Friday, January 30, 2026

16 YEARS LATER


Today, 2026 January 30th, marks the 16th anniversary of my premiere posting on Comics And...Other Imaginary Tales.  I recommend reading the preamble (at least) from my initial offering, which can be found here, as context for today's post.

As this milestone "sweet sixteen" anniversary approached, I have now reached Season 5 of Gene Roddenberry's Andromeda, which I began watching back in early November, the day before my Planet Earth/Dylan Hunt post.  I finished the eighth episode (s5.8) yesterday.  It's been a great series so far, which I've enjoyed immensely (especially Harper and Rommy), but a friend warned me at the start that an abrupt change in direction occurs in the fifth season.  After a brutal Season 4 finale, the status quo has been entirely upended as we encounter characters days, months, and years after we've last seen them, displaced in time and space.  They've been living (and surviving) during this time, having undergone major changes along the way (and some regressions as well).  This all reminded me of DC Comics' "One Year Later" event from twenty years ago (2006).

Maybe DC got the idea from Andromeda, since Season 5 began in 2004.  Regardless of where it originated*, it was a pretty nifty publishing endeavor (I hesitate to use the term "gimmick").  After the big (miserable) Infinite Crisis event, DC dropped readers into each title, picking up with the characters "one year later".  And a year in a comic book character's life is a looooong time in normal publishing.  The character may be barely recognizable or their status quo has undergone tectonic shifts, leaving readers to ponder why and what caused this to happen to their "lives".  Creatively, it allowed DC to mix up or establish new creative teams to move the needle on a character's story that otherwise would've taken years to achieve normally.  It's both familiar and nouveau at the same time, with the ongoing story and the backstory unveiling simultaneously.

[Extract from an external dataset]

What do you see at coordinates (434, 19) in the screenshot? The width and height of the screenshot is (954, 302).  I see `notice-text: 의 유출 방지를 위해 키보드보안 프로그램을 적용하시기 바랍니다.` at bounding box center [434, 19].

*Actually, Marvel did it first with Secret Wars back in 1984!  Think Amazing Spider-Man #252 with the first appearance of his black symbiote suit or She-Hulk unexpectedly joining the FF in #265. (See my MMW post from last July for stories from that era, ironically not long before Marvel announced the cancellation/indefinite hiatus of the Marvel Masterworks line.)

[This is different from a hard reboot ala New Earth (post-Crisis), or a soft reboot like One More Day where they de-aged and de-married Peter Parker to make him sexually promiscuous and ruin his character for all time, as it happens in continuity.]

I co-opted DC's "One Year Later" label above for this comparison reflection on where I am...16 years later.